Jika menilik beberapa riset, kata dia, jelas karhutla terjadi di area konsesi perusahaan-perusaahan perkebunan, Hutan Tanaman Industri (HTI), hingga pertambangan. Riset yang dilakukan oleh pihaknya di tahun 2015 juga menunjukkan hal dmeikian. 80 persen karhutla yang terjadi justru karena ulah-ulah perusahaan tersebut.
“Terlalu banyak riset yang menjelaskan siapa penyebab kebakaran ini. Di tahun 2015 misalnya kami melakukan investigasi serius terkait kebakaran hutan, kita ada data dari satelit noah, serta Lapan yang bisa diakses. Lantas kita petakan dimana saja titik api berada. Ternyata 80 persen berada dalam lahan konsesi mulai dari perkebunan, HTI, maupun pertambangan,” paparnya.
Walhi Kalbar mencatat pada September 2015 ada 42183 hektar lahan yang terbakar. 24 ribu hektar diantaranya kebakaran di area konsesi 40 perusahaan kelapa sawit. Sisanya tiga perusahaan HTI sebanyak 1,7 ribu hektar, serta 15 ribu hektar meruapkan lahan milik masyarakat.
“Waktu itu, kami minta kebakaran yang ada di konsesi untuk ditindak lanjuti. Mau kondisinya terbakar maupun sengaja dibakar, UU telah menjelaskan pertanggung jawaban pidana terhadap korporasi,” tegasnya.
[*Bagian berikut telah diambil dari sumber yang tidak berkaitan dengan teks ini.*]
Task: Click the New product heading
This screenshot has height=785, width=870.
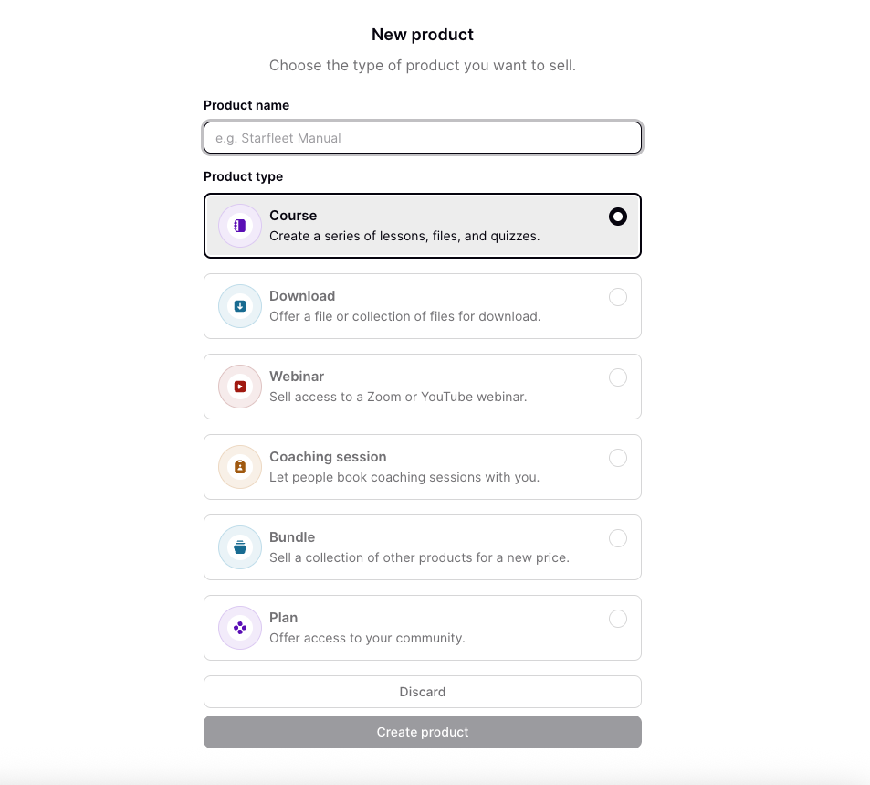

Anton melanjutkan, ketika izin diberikan, perusahaan harus tanggung jawab dengan konsesinya. Termasuklah dalam upaya pencegahan dan penanggulangan karhutla di area konsesi korporasi. Namun kenyataanya dilapangan, tidak demikian. Menurut catatan Walhi, dari 411 entitas perusaahaan hanya ada 12 peruahaan yang punya program, sarana dan prasarana, serta petugas khusus dalam upaya penanggulangan karhutla. Sementara sisanya, terlihat tidak serius.
“Ada yang punya, program tapi tidak punya sarana serta petugas, ada yang punya petugas, tapi tidak punya program dan sarana, dan lain sebagainya Hal ini menunjukkan bahwa upaya yang dilakukan oleh perusahaan dalam mencegah karhutla di area konsesinya masih sangat minim,” pungkasnya.